A Story to Set the Stage
I plopped down in my aisle seat and breathed a sigh of relief. It was a tight connection between flights, and the sweat beading on my brow was evidence that I had hustled to make this one. I even had to pass up Chick-Fil-A in the food court to make it. I HATE missing a chance to eat Chick-Fil-A. But, I acknowledged very maturely, that’s a first-world problem, and my podcast IS about avoiding deathbed regrets and living my best life now. Missing Chick-Fil-A once surely won’t make the list of things I regret when the grim reaper comes to collect my bones. Again, I congratulated myself--very mature and reasonable of you. I’m really practicing what I preach!
As the cabin crew conducted their final checks before departure, I glanced around like most of us do to get the lay of the land, people-wise. Any toddlers likely to vomit without warning, scream inconsolably, or kick the back of my seat for the whole flight? Nope. Nice. Any unrepentant extraverts just waiting for me to unwittingly meet their gaze so they could engage me in hours of uninterrupted, stream-of-consciousness small talk? Hmm, none that I can detect. But keep your guard up, I told myself--they’re growing stealthier every day.
(Apologies to all the extraverts out there, BTW. No offense meant. Just the honest internal dialog of an introvert desperate seeking some sweet, sweet “I” time, as my extraverted wife and I call it.)
As my own pre-flight people check continued, my gaze landed on the occupant of the aisle seat just opposite me. Her attire instantly identified her as a member of the flight crew--or at least a member of a flight crew. Another few seconds of quick--and hopefully not too creepy--peripheral scanning of her attire told me that she was, in fact, a pilot. She had just started casually browsing through a People magazine--the kind of brainless reading that a lot of us indulge in when traveling by air. Just something light and amusing to pass the time, we tell ourselves.
This was one of those moments when my introversion masquerades as extraversion--my curiosity compelling me to create a conversation that I ordinarily wouldn’t if nothing about the person had stood out to me.

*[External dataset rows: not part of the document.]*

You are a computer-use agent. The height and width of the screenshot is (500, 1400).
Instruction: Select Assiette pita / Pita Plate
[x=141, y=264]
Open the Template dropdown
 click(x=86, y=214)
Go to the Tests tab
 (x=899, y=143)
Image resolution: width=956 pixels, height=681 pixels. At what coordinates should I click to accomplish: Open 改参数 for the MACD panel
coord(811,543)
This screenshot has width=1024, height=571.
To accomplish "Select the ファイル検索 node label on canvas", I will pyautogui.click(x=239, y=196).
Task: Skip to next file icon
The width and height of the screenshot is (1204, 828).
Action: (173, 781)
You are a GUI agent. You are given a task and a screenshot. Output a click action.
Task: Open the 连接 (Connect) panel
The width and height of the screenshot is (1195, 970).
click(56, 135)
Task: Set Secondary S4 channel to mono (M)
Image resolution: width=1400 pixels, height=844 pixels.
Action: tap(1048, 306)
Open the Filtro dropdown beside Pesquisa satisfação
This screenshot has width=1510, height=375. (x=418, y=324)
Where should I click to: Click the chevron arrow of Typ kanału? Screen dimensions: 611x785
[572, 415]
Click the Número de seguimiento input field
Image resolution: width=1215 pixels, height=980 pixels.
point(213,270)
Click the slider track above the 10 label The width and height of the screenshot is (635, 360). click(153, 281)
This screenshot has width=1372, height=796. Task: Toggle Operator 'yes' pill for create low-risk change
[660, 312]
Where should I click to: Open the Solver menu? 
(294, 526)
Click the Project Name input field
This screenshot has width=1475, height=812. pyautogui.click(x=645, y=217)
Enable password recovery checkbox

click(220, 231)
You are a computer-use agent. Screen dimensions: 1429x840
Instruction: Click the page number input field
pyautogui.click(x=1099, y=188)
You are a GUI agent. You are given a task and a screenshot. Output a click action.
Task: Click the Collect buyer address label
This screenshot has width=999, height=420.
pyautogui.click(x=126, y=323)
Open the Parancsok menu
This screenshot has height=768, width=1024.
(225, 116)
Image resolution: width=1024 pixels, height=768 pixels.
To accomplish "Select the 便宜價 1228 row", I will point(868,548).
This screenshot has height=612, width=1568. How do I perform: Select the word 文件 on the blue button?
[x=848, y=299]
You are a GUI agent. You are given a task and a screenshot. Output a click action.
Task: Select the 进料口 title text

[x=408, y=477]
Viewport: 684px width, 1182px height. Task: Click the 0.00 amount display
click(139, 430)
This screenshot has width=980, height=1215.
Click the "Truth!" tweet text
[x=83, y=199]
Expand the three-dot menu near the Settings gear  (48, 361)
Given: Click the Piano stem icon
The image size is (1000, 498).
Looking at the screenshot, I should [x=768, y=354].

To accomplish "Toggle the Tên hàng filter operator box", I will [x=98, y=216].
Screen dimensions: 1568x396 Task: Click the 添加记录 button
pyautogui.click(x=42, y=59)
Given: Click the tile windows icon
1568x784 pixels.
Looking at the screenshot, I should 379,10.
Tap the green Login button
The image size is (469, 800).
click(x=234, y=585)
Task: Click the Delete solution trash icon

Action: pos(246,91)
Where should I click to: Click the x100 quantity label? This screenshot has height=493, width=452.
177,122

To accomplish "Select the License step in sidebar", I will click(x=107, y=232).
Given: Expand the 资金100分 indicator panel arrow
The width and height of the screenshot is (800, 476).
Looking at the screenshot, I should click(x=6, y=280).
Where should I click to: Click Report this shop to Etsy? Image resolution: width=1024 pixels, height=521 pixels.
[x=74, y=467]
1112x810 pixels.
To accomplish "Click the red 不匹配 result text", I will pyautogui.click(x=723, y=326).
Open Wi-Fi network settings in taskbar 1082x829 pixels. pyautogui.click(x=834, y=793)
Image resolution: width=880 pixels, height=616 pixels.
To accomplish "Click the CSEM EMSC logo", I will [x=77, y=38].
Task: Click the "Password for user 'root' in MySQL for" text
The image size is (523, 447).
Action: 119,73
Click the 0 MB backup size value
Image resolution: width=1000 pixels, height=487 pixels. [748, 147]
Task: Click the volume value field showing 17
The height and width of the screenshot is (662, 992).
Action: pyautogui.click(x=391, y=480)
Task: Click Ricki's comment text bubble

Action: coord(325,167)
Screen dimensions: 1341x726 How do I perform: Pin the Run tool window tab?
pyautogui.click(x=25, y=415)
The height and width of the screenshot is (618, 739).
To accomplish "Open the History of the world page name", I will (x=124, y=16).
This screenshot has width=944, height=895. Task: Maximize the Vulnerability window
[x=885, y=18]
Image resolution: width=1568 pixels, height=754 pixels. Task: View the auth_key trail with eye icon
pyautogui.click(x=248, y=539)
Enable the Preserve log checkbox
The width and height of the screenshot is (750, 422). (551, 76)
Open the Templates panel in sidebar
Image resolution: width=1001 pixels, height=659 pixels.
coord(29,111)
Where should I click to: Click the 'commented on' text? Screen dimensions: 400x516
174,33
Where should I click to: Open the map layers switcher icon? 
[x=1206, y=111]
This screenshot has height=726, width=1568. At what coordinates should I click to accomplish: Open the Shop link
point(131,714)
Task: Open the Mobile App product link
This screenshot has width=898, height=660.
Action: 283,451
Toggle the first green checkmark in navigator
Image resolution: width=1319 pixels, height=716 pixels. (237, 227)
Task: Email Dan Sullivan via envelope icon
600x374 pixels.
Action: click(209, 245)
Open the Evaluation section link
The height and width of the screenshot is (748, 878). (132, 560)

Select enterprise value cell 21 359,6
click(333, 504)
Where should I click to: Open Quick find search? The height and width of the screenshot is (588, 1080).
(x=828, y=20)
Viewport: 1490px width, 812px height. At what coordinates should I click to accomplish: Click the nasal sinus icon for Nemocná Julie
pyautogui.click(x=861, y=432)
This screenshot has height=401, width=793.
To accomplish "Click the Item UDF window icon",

But I’ve always felt like a starry-eyed kid in the presence of pilots and soldiers and firefighters--people who do things on a daily basis that, from my perspective require unusual skill and courage and whose actions have huge life-and-death consequences on a routine basis.
“Are you deadlegging?” I asked, leaning into the aisle a bit and converting my mildly creepy peripheral scanning into an intentional attempt to engage. I also secretly hoped that “deadlegging” was the right term--one I thought I’d heard used before by flight crews referring to catching a ride as a passenger on one flight to make it to another flight when they would be on duty.
“You mean deadheading?” she corrected.
“Oh, heh,” I chuckled. “Yeah, that’s it.” Damn it, Petty, I thought, that’s what you get for trying to borrow another profession’s lingo like it was your own.
“No,” she replied. “I’m working this flight.”
My confusion must have been obvious, because she followed up with, “Why do you ask?”
“Well,” I started, “I thought your uniform meant you’re a pilot, but I guess I was wrong. Are you an instructor or evaluator or something?”
“Nope, I’m the pilot.”
“Wait. The plane can fly itself? With you sitting back here?” I asked, wavering between disbelief, confusion, and amazement.
“Oh no,” she replied. “Technology’s amazing these days, but this aircraft still needs me to get us all where we’re going.”
“Soooo…Ok, I’m super confused,” I confessed. “You’re the pilot. The plane can’t fly itself to our destination, but you’re sitting here in the cabin with the rest of us. What am I missing?”
“Huh,” the pilot responded. “Weird. I guess when you put it that way, it does seem kind of strange. Maybe I’d better go check on things in the cockpit.”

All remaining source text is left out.